Do plansz komiksowych nie można podchodzić jak do klasycznego rynku sztuki, gdzie przede wszystkim liczy się nazwisko artysty – mówi Marek Kasperski, założyciel internetowej galerii sztuki komiksu ArtKomiks.pl.

Aktualizacja: 11.12.2014 09:44 Publikacja: 11.12.2014 07:25

Marek Kasperski z ArtKomiks.pl opowiada o planszach komiksowych

Foto: materiały prasowe

Rz.: Czy plansze komiksowe i same komiksy zakorzeniły się już na tyle mocno w popkulturze, że mogą być traktowane jako forma inwestycji alternatywnych?

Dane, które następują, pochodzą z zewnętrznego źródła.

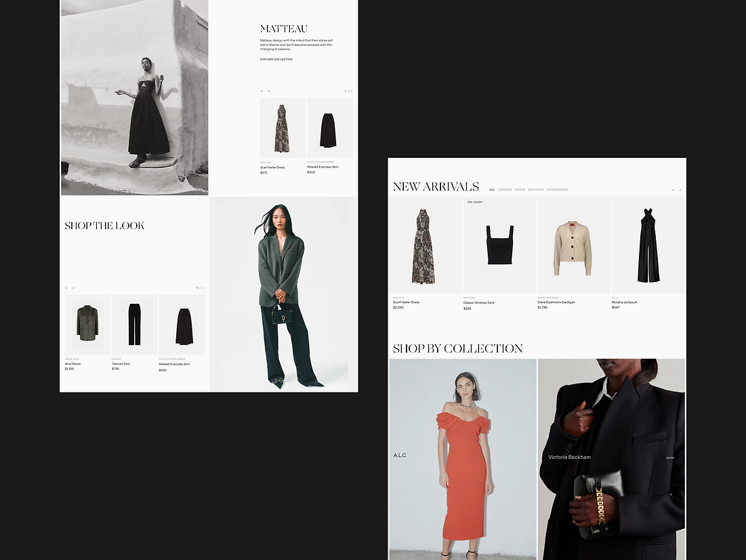Image resolution: width=746 pixels, height=560 pixels.
Task: Click the Shop link on Victoria Beckham image
Action: click(x=670, y=458)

Marek Kasperski: Ostatnio coraz trudniej udzielać mi jednoznacznej odpowiedzi na to pytanie. Zgłasza się do mnie coraz więcej klientów, którzy myślą o planszach komiksowych jako o inwestycji, a zapominają przy tym, że tak naprawdę w dużej mierze chodzi przede wszystkim o to, by czerpać przyjemność z obcowania z absolutnie unikalnym przedmiotem, będącym przy tym częścią kultury globalnej. Oczywiście, gdy spojrzymy na suche liczby, to wszystko wskazuje na to, że jest to rynek rosnący. Przykładowo, wartość sprzedaży w domu aukcyjnym Artcurial w porównaniu z rokiem ubiegłym wzrosła o 61 proc., a obrót wyniósł 16 mln dol. O rosnącej pozycji sztuki komiksu może świadczyć fakt, że założyciele platformy aukcyjnej ComicConnect zostali ekspertami w Heritage, więc mamy pierwsze przykłady konsolidacji. Coraz aktywniejszym graczem w tym segmencie staje się również Christie’s. Co więcej, zważywszy że dzisiejsza popkultura to także gry komputerowe i filmy, to już od dawna nie jest rynek wyłącznie komiksowy, ale rynek popkultury jako całości.

Jak należy to rozumieć?

Czołowe postaci i światy komiksowe stały się już markami. W efekcie kupując plansze komiksowe, kupujemy fragment historii popkultury. Powinniśmy zatem odpowiedzieć sobie na pytanie, które z nich interesują nas najbardziej. Marki takie jak „Batman” czy „Star Wars” znajdują się na wyraźnej fali wznoszącej i ten trend długo się utrzyma. Innym przykładem może być „Wolverine”, który dziś jest dla Marvela jedną z najważniejszych postaci, a więc produktem zarabiającym na sprzedaży licencji z tą postacią. Plansze komiksowe są nową częścią rynku, do której trzeba podchodzić zupełnie inaczej niż do klasycznych inwestycji.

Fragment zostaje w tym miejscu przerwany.